All records are to be printed again exactly as they appear.
START Data
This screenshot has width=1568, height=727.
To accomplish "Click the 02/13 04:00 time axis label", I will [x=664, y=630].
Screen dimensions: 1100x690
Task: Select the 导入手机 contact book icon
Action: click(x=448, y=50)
END Data
Solution:
This screenshot has width=1568, height=727.
To accomplish "Click the 02/13 04:00 time axis label", I will [x=664, y=630].
Screen dimensions: 1100x690
Task: Select the 导入手机 contact book icon
Action: click(x=448, y=50)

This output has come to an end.